The Cocos (Keeling) Islands, formally the Territory of the Cocos (Keeling) Islands, are an Australian external territory in the Indian Ocean, consisting of a tiny archipelago about halfway between Australia and Sri Lanka and very near to the Indonesian island of Sumatra. The territory's dual name (official since the islands were incorporated into Australia in 1955) reflects the fact that the islands were formerly known as either Cocos Islands or the Keeling Islands.
The region comprises two atolls made up of 27 coral islands, only two of which are inhabited (West Island and Home Island). The population of roughly 600 people is mostly made up of Cocos Malays, who practice Sunni Islam and speak a Malay dialect as their primary language. The territory is administered as an Australian external territory by the Australian federal government's Department of Infrastructure, Transport, Regional Development, and Communications, and it forms the Australian Indian Ocean Territories administrative grouping with Christmas Island (which is about 960 kilometers (600 mi) to the east). The islanders do, however, enjoy some degree of self-government under the local shire council. The state of Western Australia provides many public services, including health, education, and police, and Western Australian law prevails unless the federal government has ruled otherwise. Western Australian postcodes are also used throughout the territory.
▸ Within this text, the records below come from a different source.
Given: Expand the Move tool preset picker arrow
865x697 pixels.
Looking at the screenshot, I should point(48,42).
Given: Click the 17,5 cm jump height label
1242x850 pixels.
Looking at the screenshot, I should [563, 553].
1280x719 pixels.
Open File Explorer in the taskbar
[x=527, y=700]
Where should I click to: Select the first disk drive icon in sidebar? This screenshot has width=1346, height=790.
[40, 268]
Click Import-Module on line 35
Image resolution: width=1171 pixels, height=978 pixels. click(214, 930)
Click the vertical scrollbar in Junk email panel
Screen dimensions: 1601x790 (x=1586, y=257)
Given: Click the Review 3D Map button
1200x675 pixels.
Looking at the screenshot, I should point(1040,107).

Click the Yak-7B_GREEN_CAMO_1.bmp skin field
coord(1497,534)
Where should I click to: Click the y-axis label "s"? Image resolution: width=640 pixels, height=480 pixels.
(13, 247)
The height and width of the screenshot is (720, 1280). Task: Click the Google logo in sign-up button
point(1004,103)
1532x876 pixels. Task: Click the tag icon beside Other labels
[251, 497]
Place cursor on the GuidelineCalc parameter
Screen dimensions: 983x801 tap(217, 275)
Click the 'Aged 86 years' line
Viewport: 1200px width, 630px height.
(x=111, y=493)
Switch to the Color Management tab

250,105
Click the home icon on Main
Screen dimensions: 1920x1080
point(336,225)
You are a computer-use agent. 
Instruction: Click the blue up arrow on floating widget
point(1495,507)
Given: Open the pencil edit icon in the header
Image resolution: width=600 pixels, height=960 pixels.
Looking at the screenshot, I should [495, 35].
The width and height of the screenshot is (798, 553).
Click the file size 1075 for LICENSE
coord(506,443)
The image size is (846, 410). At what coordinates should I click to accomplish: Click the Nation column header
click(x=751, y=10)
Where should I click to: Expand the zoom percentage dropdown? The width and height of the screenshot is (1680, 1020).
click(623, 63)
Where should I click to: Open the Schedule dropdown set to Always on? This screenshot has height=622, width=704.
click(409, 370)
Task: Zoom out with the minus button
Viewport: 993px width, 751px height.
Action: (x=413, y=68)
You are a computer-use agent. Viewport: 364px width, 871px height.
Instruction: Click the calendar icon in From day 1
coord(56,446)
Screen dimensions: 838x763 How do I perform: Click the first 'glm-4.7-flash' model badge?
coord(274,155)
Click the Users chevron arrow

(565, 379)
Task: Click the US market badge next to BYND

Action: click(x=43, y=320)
The British naval captain William Keeling found the islands in 1609, but no settlement happened until the early nineteenth century. John Clunies-Ross, a Scottish trader, was among the initial immigrants; most of the island's present population is derived from Malay laborers he brought in to work on his copra plantation. For over 150 years, the Clunies-Ross family administered the islands as a private fiefdom, with the head of the family commonly recognized as the resident magistrate. The British acquired the islands in 1857, and they were managed from either Ceylon or Singapore for the following century. Although the territory was handed to Australia in 1955, the Clunies-Ross family retained practically all of the island's real estate until 1979.